**PASSAGE FOR REVIEW**:
────────────────

Bangladesh–Kyrgyzstan relations refer to the bilateral relations between Bangladesh and Kyrgyzstan. Relations between the two countries have been described as strong. Neither country has a resident ambassador.

== Education ==

The education sector has been recognised as a potential field for furthering the bilateral cooperation. Kyrgyzstan has shown interest in providing scholarships to Bangladeshi students who intend to pursue higher education.

== Culture ==

Bangladesh and Kyrgyzstan have identified cultural cooperation as an important way of expanding their bilateral ties. In 2014, a memorandum of understanding was signed between the two countries to organise the Days of Culture of Kyrgyzstan in Bangladesh, with the roles reversing in 2015.

== Economy ==

Bangladesh and Kyrgyzstan have both shown a strong interest in expanding bilateral economic activities. Bangladesh has shown interest in importing cotton in bulk from Kyrgyzstan for its textile industry. Ready-made garments, pharmaceuticals, and agricultural products have been identified as potential sectors to increase bilateral trade and investment. The jewelry industry is also promising.

In 2013, a Bangladeshi trade delegation, led by former commerce secretary Mahbub Ahmed, visited Kyrgyzstan to explore potential ways for increasing bilateral trade and investment. The imposition of double taxation has been identified as a hurdle to the expansion of bilateral trade.

────────────────

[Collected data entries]
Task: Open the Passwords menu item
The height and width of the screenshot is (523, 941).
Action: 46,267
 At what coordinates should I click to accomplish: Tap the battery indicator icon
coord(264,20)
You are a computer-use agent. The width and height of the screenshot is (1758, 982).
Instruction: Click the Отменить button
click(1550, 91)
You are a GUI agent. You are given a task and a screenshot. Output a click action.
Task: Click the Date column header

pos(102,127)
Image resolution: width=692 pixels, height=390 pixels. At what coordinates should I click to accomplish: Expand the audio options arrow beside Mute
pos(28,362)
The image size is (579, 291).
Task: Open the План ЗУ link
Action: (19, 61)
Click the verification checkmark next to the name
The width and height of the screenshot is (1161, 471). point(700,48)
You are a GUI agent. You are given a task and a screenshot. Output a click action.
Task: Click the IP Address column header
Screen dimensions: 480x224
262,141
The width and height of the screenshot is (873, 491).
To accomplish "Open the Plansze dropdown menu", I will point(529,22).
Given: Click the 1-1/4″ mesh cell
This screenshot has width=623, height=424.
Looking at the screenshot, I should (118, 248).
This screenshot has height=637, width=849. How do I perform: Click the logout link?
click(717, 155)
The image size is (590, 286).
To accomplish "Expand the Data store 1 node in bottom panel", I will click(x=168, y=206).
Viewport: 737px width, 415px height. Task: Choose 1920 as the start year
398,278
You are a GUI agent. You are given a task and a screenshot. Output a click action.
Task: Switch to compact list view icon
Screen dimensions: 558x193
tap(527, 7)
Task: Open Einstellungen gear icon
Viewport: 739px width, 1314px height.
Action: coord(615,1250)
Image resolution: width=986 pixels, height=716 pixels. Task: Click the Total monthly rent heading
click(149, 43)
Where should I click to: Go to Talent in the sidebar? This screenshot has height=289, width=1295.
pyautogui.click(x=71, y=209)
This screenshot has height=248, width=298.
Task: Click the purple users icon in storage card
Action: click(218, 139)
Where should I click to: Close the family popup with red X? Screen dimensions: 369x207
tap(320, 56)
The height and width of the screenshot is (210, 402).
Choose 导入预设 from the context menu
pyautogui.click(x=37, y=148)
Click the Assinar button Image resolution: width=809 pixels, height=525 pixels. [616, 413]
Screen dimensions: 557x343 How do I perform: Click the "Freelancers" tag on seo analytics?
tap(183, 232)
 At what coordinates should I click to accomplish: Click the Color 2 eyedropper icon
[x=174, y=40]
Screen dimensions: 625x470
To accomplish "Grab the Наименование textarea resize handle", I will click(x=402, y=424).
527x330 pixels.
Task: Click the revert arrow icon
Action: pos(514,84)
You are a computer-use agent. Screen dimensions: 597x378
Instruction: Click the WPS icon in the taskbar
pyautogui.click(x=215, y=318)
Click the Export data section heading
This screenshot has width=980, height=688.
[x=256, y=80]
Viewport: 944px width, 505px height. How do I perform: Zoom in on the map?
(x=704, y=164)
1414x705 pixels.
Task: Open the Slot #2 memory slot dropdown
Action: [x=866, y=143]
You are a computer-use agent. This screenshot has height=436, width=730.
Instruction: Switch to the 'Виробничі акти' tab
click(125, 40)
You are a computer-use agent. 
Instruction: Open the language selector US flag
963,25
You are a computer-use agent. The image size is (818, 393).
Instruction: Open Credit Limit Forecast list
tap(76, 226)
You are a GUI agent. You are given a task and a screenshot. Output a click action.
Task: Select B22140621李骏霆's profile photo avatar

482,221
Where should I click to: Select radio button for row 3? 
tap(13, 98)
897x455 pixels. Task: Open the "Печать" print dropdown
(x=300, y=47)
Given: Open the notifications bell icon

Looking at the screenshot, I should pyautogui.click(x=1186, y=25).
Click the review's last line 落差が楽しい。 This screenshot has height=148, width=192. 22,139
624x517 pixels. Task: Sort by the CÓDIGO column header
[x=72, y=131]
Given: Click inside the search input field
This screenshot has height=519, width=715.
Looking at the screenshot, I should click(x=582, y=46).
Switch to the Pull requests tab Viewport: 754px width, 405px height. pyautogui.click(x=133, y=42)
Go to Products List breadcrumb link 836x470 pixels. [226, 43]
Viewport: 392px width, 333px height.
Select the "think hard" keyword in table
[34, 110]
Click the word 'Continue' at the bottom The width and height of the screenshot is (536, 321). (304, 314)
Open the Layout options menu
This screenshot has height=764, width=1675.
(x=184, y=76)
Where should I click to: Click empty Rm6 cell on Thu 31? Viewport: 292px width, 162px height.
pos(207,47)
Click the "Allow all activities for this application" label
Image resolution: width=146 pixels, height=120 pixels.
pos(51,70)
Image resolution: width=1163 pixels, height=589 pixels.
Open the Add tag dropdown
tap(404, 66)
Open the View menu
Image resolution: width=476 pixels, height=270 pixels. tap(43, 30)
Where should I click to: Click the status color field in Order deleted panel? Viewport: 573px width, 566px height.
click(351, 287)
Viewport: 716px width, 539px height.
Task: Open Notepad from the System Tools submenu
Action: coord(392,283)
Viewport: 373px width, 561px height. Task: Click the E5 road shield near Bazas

────────────────

**WHAT THE EXERCISE ASKS**:
Print everything in the text on Bangladesh–Kyrgyzstan relations from "The education sector" down to "pursue higher education.". Rely only on the text about Bangladesh–Kyrgyzstan relations.

**SOLUTION FOR THIS TASK**:
The education sector has been recognised as a potential field for furthering the bilateral cooperation. Kyrgyzstan has shown interest in providing scholarships to Bangladeshi students who intend to pursue higher education.